Среди них первый, - является ли тот или иной религиозный вопрос в ситуации тех реформ, которые проводит король Абдалла, лишенным политического подтекста? Ответ на этот вопрос очевиден – разумеется, нет. Напротив, в этой ситуации религия становится инструментом обычного политического действия, что очевидно, в первую очередь, для Саудовской Аравии, где религиозная доктрина составляет сущностную основу национальной государственности, национальной политической системы и принципов деятельности местного «политического класса».

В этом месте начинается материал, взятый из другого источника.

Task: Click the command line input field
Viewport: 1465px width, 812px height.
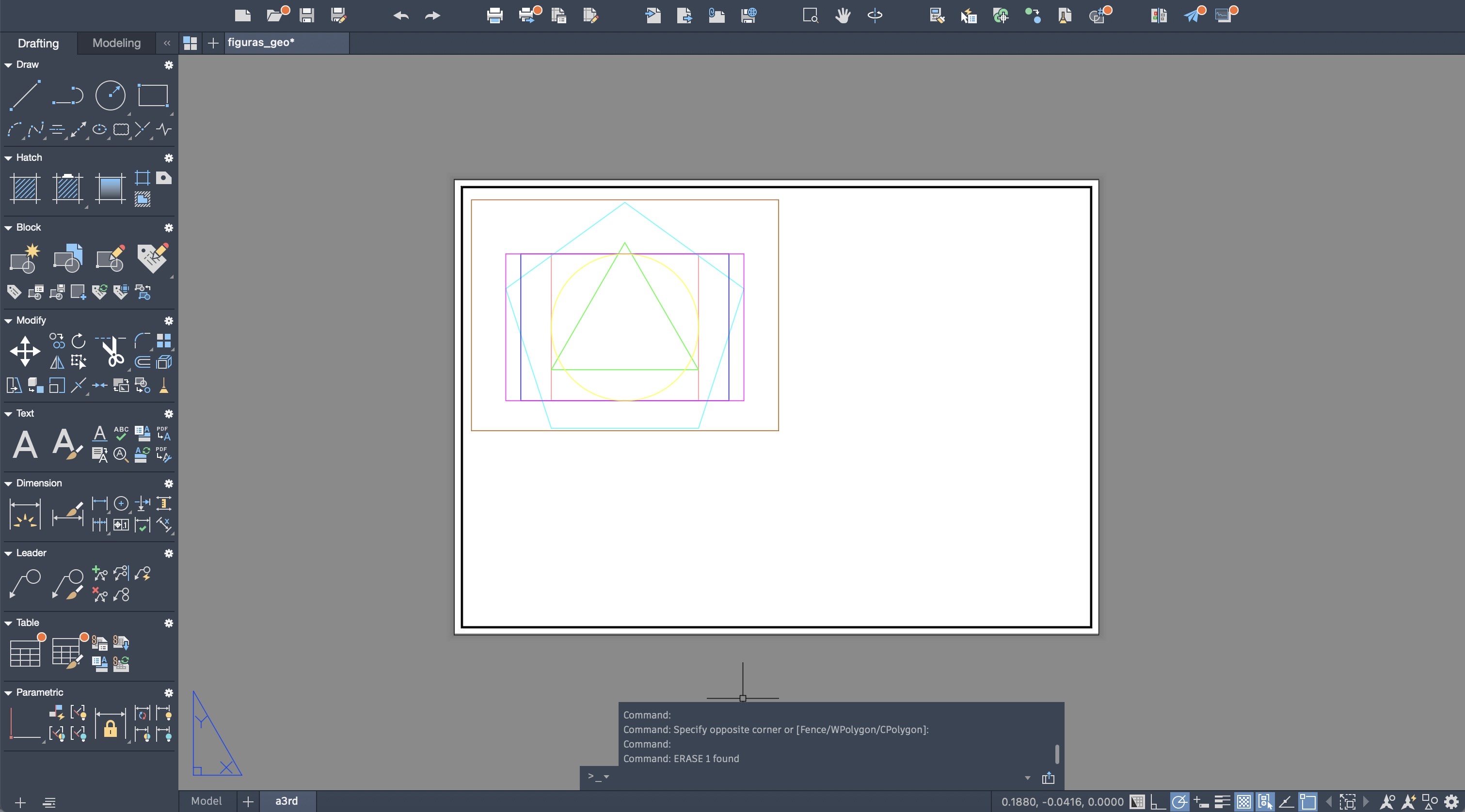Action: click(x=813, y=777)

Второй же вопрос состоит в том, а почему саудовский религиозный истеблишмент оказался разделенным на лагерь «традиционалистов» (несомненно, среди них шейх С. Аль-Ляхейдан) и «прогрессистов», к числу которых, конечно же, относятся шейх А.М. Аль-Убейкан и шейх А. Маниа? Конечно, это разделение абсолютно условно, но оно, так или иначе, а имеет отношение к действиям саудовского «политического класса». Поддержка начинаний этого «класса» или их осуждение – это и есть водораздел между саудовскими религиозными «традиционалистами» и «прогрессистами». Строго говоря, этого недостаточно, чтобы говорить о существовании серьезных границ между представителями обоих лагерей, да, собственно, и самих этих лагерей. Но, тем не менее, те реформы, которые после прихода нынешнего монарха к власти приобрели еще более последовательный характер, ведут к неизбежному размежеванию и в среде саудовского религиозного истеблишмента, даже если это размежевание и развивается по принципу возраста (поддержка более молодыми, как шейх А. Маниа, улемами начинаний короля), да, наверное, и регионального происхождения.
Наконец, третий и, видимо, наиболее важный вопрос, - что есть самое существенное препятствие на пути развития внутрисаудовских общественно-политических и хозяйственных реформ?
Конечно же, этих препятствий много. Они связаны и со сферой экономики, и политики, и, разумеется, общественной жизни. В числе этих препятствий и все еще действующее антисистемное подполье, возводимое саудовским политическим истеблишментом к Аль-Каиде. Однако же эти препятствия объединены единым для всех них знаменателем – мощным воздействием клерикальной идеологии на все аспекты саудовской жизни. Эта идеология претендует на то, чтобы называть себя «чистым Исламом». В силу ее существования любое движение саудовского государства и саудовского социума (действительно, во многом модернизированного) вперед, по пути реформ всегда (как, в частности, со способами определения наступления благословенного Рамадана) вынуждено обретать соответствующую идеологическую окраску. Король должен опираться на мнение законоучителей, сами законоучители далеки от единодушия, но оба возникших в их среде лагеря апеллируют к единому для них религиозному дискурсу, всего лишь интерпретируя его важнейшие элементы. Наконец, существует общество, включающее не только его модернизированные страты, далекое от того, чтобы стремиться избавиться от привычной для него идеологии (всегда поддерживавшейся политическим истеблишментом). А в этом обществе действует антисистемное подполье, на стороне которого, как свидетельствуют заявления представителей саудовского «политического класса», немало рядовых членов религиозного истеблишмента.
Иными словами, любое движение саудовского государства к собственному реформированию не может не быть медленным, эволюционным и требующим от «политического класса» страны постоянного учета мнению тех, кто на протяжении всего времени существования этого государства был его союзником – страты религиозных законоучителей.